TASK PROMPT
In the infrastructure-as-code excerpt below, what must deprecated DynamoDB-based state locking be migrated to?

EXCERPTED TEXT
1. Manual state management: Requires S3 bucket, encryption, IAM, and locking configuration
2. State file security risk: Contains sensitive data in plain text requiring careful protection
3. No automatic rollback: Manual intervention required for failed deployments
4. Feature lag: New AWS features may take time to appear in AWS provider
5. Limited testing: No native testing framework, requires third-party tools
6. Licensing change: Business Source License instead of open source
7. Business model risk: HashiCorp must monetize the tool itself, creating potential for future restrictive changes
8. State locking migration: DynamoDB-based locking is deprecated; must migrate to S3 native locking (use_lockfile = true)
9. HCL learning curve: New language to learn for developers used to general-purpose languages

Real-World Experiences

What problems will you actually face?

Common Gotchas and Pain Points

CDK Gotchas:

1. CloudFormation stack updates can fail mid-deployment: manual intervention required via console
2. Construct configuration sometimes synthesizes to unexpected CloudFormation: use cdk synth to verify
3. Cross-stack references require stacks in same environment: common error for beginners
4. Bootstrap version mismatches cause cryptic errors; keep bootstrap updated with cdk bootstrap
5. L1 constructs require CloudFormation property knowledge: no abstraction benefit
6. CDK Refactor constraint: if you need to add/delete/modify resources AND refactor simultaneously, you must split these into separate deployments

For help with cross-stack errors, see my guide on cross-stack references in CDK.

INFORMATION PROVIDED
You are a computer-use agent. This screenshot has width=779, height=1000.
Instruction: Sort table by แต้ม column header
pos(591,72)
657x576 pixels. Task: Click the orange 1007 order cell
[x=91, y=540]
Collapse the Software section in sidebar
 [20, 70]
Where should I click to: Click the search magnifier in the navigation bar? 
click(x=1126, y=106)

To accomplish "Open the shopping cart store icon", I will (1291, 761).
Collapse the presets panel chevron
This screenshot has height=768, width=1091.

RESULT OF THIS EXERCISE
S3 native locking, set with use_lockfile = true.